そうすれば再び、春秋戦国時代が始まるだけだ。
天下は一つであるべき。
そしてその一つになるのが「漢」である。
「外交をするにしても、まずは力だ。力がなければ、こちらの言い分を通せない。袁紹と袁術の目が他に向いている今しか、動く事は出来ない」
「涼州は古来より治め難き土地。力がある者が治める土地であり、弱小に過ぎないこちらが治めるには難しい土地。ならばまだ従順である馬騰に委ねた方が良いのでは無いでしょうか」
「話を戻すが、涼州が治めづらいのは豪族、部族が乱立してるが故。これを治めるには、圧倒的な武力が必要だが、方法はもう一つある」
「……それは、何でしょうか」
「殺せばいい」
賈詡は頭を抱えた。
いや、でも別にそんな無茶苦茶なこと言ってるつもりはないけどなぁ。
「沢山の力が乱立しているのがいけない。ならばあっちで宴会でも開いて、集まった首長達の首を刎ねる。あとは一気に周囲を鎮圧すれば良い」
「無茶を言わないでください。人心が得られず、涼州の民は何十年も朝廷に逆らい続けます」
「別に全員を殺すとは言ってない。目立って反抗的なのを五、六人殺す。力で治まってきた土地だ、徳や誠意は後からでいい」
「しかし──」
「──いや、賈詡殿。殿下の策は、効率を考えれば有効だと、私は思う」
「な、荀攸殿まで……まぁ、されど、軍略、戦略において、私は遠く貴方には及びません。
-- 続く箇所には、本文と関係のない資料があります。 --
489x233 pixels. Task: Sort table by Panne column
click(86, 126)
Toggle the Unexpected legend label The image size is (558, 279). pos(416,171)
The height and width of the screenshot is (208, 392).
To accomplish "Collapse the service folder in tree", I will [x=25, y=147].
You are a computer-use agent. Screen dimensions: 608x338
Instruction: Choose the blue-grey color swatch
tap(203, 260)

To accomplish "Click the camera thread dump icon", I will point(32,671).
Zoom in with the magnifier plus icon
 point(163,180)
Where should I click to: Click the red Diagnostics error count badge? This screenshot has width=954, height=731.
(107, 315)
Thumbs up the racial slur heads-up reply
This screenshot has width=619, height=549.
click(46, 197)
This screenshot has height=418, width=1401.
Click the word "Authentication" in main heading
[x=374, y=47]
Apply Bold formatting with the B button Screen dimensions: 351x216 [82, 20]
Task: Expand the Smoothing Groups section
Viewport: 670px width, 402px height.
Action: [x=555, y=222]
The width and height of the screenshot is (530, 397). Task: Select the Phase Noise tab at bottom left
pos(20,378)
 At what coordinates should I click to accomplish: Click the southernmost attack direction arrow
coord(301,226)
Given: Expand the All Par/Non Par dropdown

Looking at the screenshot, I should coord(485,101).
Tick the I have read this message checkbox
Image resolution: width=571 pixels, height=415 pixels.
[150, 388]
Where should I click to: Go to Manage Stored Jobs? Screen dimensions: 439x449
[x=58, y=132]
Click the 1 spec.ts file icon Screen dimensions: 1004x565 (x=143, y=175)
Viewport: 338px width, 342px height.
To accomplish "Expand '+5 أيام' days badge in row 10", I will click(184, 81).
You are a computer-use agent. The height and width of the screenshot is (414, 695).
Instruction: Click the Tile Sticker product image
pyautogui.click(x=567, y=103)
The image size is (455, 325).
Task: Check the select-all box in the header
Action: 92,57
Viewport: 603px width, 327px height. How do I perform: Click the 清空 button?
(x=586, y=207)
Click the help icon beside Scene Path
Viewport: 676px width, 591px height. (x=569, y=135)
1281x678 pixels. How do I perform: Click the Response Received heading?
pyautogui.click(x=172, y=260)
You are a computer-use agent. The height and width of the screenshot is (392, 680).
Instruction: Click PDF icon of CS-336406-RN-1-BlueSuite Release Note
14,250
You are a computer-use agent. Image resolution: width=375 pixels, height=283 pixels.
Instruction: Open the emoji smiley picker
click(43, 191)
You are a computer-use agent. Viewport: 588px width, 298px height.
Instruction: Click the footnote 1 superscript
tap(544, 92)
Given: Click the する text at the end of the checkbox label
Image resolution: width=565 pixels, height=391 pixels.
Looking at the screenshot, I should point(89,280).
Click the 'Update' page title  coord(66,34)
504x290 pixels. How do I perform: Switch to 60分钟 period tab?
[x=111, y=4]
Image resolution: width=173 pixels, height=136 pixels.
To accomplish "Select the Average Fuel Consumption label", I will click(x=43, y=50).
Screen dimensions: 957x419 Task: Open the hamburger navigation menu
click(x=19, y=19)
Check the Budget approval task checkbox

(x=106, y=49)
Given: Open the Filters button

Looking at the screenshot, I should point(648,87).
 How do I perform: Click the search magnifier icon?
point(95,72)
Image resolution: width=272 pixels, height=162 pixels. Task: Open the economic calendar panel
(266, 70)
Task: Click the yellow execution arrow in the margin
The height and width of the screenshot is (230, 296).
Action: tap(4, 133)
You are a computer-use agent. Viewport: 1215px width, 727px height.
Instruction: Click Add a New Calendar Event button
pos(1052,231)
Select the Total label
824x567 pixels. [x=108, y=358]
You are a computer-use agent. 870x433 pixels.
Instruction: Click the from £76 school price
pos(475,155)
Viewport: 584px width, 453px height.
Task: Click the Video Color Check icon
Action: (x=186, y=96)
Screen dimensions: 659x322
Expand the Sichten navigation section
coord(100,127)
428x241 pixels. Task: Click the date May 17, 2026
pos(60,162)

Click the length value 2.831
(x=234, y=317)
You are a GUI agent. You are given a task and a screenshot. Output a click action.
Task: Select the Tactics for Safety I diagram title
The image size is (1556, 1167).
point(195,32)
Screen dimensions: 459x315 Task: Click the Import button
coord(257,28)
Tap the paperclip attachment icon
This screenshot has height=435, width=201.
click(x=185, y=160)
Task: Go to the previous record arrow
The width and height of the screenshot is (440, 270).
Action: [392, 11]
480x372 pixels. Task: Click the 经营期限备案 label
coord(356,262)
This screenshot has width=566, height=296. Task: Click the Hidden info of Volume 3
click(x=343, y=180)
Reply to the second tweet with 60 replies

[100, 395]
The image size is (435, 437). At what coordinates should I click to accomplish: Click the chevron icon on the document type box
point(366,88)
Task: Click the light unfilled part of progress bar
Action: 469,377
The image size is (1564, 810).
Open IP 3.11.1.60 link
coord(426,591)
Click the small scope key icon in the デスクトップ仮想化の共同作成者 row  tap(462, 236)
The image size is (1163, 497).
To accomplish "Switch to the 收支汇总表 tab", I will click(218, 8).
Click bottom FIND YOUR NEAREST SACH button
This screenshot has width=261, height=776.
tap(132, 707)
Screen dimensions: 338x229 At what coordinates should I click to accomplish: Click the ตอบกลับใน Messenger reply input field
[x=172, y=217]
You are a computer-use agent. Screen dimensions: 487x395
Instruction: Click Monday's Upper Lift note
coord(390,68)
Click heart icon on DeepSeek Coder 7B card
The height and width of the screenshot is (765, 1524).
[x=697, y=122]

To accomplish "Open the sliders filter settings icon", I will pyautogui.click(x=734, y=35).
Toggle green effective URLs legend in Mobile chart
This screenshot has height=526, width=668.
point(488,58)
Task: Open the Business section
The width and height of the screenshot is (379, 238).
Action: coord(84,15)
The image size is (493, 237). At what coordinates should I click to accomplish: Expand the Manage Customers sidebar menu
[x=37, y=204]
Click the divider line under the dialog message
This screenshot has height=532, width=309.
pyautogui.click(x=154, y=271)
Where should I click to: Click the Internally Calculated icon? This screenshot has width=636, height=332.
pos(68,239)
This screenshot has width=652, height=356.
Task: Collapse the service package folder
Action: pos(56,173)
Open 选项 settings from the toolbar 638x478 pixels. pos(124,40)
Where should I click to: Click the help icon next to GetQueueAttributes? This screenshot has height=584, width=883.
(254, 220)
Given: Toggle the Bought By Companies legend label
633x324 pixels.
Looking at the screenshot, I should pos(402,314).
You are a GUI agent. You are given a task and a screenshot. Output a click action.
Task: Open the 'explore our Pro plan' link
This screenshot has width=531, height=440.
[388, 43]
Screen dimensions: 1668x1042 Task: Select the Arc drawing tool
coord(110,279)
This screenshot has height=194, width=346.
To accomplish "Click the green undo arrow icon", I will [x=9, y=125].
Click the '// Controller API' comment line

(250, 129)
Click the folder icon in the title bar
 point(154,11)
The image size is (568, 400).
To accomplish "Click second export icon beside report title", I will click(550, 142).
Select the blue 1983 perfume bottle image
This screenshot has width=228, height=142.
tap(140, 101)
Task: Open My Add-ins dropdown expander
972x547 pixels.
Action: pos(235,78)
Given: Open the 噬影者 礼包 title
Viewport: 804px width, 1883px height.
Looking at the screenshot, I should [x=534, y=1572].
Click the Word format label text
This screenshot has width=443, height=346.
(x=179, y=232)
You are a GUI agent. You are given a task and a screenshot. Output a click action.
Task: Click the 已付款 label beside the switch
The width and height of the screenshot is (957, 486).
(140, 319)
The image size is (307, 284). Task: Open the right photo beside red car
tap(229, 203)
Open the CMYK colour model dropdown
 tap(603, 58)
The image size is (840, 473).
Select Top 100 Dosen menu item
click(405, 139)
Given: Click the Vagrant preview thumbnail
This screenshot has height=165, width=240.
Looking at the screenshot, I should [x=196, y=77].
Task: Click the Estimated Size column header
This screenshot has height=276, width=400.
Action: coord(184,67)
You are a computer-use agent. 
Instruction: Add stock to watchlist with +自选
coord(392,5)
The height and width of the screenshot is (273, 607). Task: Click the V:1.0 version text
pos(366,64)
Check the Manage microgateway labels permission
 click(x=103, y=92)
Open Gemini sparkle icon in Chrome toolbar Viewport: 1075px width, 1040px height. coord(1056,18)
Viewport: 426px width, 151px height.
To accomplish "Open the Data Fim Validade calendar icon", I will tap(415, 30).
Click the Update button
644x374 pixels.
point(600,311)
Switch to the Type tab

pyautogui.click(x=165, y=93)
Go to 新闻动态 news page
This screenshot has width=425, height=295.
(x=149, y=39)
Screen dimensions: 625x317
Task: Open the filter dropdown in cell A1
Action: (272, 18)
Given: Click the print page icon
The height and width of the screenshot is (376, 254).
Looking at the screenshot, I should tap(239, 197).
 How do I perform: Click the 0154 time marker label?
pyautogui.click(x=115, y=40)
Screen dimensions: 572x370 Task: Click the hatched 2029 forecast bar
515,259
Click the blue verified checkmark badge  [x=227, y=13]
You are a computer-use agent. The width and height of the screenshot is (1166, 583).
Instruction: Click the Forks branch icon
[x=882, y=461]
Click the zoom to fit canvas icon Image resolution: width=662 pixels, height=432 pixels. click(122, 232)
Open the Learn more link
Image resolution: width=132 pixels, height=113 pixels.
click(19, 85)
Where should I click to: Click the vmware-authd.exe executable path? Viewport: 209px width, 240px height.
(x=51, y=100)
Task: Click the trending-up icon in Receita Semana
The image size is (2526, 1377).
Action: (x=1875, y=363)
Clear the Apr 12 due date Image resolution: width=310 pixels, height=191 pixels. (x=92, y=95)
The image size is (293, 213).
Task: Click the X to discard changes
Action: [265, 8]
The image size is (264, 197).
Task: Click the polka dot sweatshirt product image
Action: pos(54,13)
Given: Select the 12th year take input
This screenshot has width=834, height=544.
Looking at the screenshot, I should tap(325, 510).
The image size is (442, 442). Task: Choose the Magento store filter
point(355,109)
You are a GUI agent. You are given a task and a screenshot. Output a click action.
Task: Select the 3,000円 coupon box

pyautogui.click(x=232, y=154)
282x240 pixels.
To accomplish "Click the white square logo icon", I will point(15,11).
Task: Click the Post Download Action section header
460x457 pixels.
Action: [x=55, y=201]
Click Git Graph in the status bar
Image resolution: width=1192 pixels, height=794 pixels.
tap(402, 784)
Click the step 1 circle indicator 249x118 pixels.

ここで、私は黙っておくべきなのでしょう」
「ただ、ひとつ、問題があります、殿下」
深く思案しながら、荀攸は指を一つ立てた。
賈詡は観念したように、一歩下がってその成り行きを見守る。
「自由に動かせ、警戒されない規模の、涼州出身ではない少数精鋭が今の我が軍にはなく、謀略を担う汚鼠の数も足りない。とにかく、人手が足りません」
「いや、并州に割いていた多数の汚鼠は、今引き上げてきている。それに、精鋭も心配ない」
「と、言いますと」
「五千の精鋭が、沸いて出てくるって話だ。董卓に面と向かって歯向かうような、そんな老骨の鍛え上げた精鋭が」
劉協は楽しそうにニシシと笑うが、間もなく脇腹が痛み、顔に苦悶の表情を浮かべた。